First, look at your list you made last week, and rank order the activities on the list according to the amount of time that you spent on them on the day of your recording. At the top of the list, put the activities on which you spent the most time, and work down from there. Now you can use the list, together with Premack’s principle, to devise a strategy for yourself which should result in an increase in the amount you get done on your thesis.
First, locate a couple of activities on which you did not spend much time and over which you’ve been procrastinating. We’ll call these activities “PA”, for “procrastination activities”. Next, locate some other activities on which you spent a lot of time. We’ll call these “RA”, for “reward activities”. Take particular note of the following — it does not matter at all whether you think the RAs were pleasurable or not. Pleasure doesn’t figure in our definition of reward! The fact is, that when faced with a choice of things to do, you chose to do the RAs rather than the PAs, and that is enough to be able to use Premack’s principle.
The second part of what you need to do is to lean to become task oriented, or goal oriented, rather than time oriented. By this I mean that you need to learn to set yourself goals phrased in terms of product, rather than time. For example, you might set yourself the goal of writing 50 words of your thesis Introduction, rather than demanding that you work on it for a specific time.
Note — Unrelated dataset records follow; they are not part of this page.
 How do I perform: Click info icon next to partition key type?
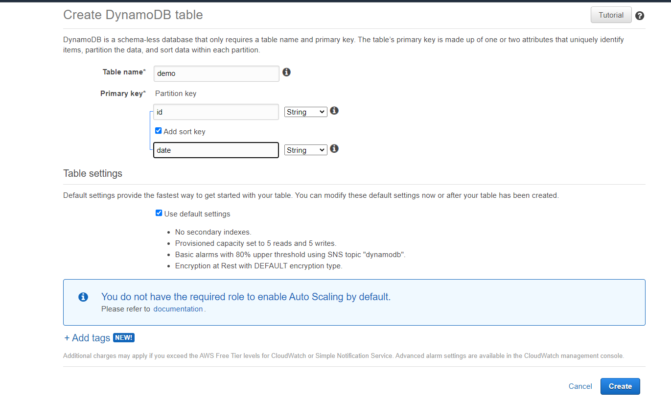pos(334,111)
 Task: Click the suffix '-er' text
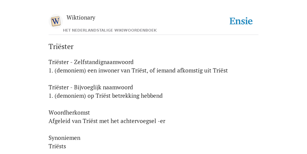pos(162,121)
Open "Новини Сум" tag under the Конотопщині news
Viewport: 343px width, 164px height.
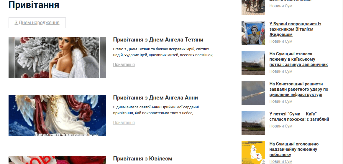[281, 101]
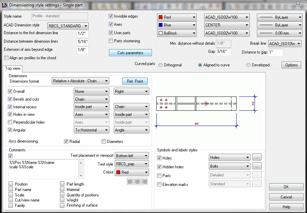This screenshot has width=307, height=213.
Task: Center the comment text alignment
Action: pos(137,181)
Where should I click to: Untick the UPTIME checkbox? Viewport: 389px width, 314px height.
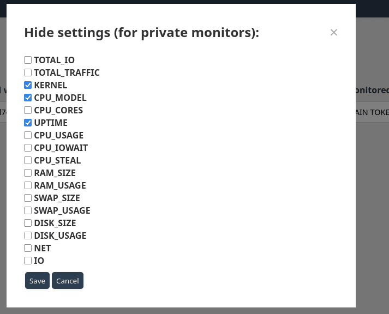click(x=28, y=123)
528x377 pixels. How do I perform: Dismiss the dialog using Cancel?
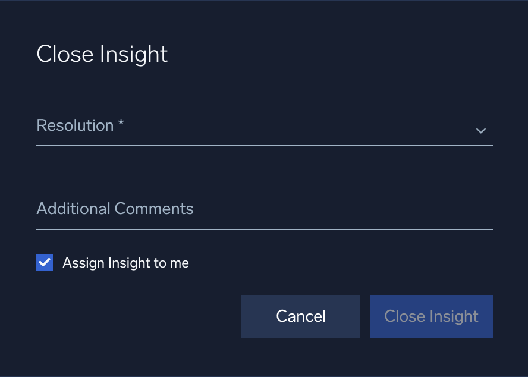pos(300,316)
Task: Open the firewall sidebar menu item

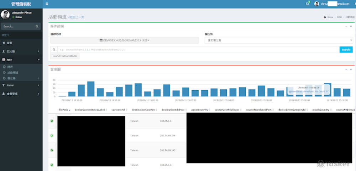Action: click(21, 51)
Now we can put the two parts together, and come up with the following approach to working on your thesis during the Olympics. Say that your list indicates that you are watching 10 hours of televised Olympics per day (so the Olympics is the RA), whereas you have hardly done anything on your thesis (the PA). Then you could approach writing by saying to yourself, “I am going to write 50 words on my introduction. When I have written 50 words, then I get to watch the Olympics for 15 minutes.” Now you might say to yourself that 50 words is not going to get your PhD finished, but if you were to follow this schedule, and you’re watching 10 hours of the Olympics each day, then you will have written 2000 by the end of one day. You can adjust the ratio of words to TV-time (this is technically know as the “reinforcement schedule”) depending on how you are going. It is better that you are able to get something done on the PA, followed immediately by some RA than it is to spend the whole day getting frustrated. So if you are like me, where 200 words per day was a tremendous success, then you might begin with what seems like too small a task (!) and set yourself a schedule which requires two sentences followed by 10 minutes of the Olympics. You will be surprised at how much better this works than setting yourself Herculean tasks.
It might seem counterintuitive to work the PA in task-oriented units rather than time units, but there is a lot of evidence to show that this approach works well. On the other hand, the reinforcement schedule will work best when the RAs are time limited. That means that instead of saying “When I’ve written 50 words, I’ll call up my girlfriend,” which has the potential result of you talking for hours, it is better to say “When I’ve written 50 words, I’ll get to talk to my girlfriend for 15 minutes” … even if you have to call her back later, after the next 50 words! Of course, you might find, if you set your reinforcement schedule this way, that you quickly start writing more. You’ll then be able to change your reinforcement schedule to 100 words of PA followed by 30 minutes of RA.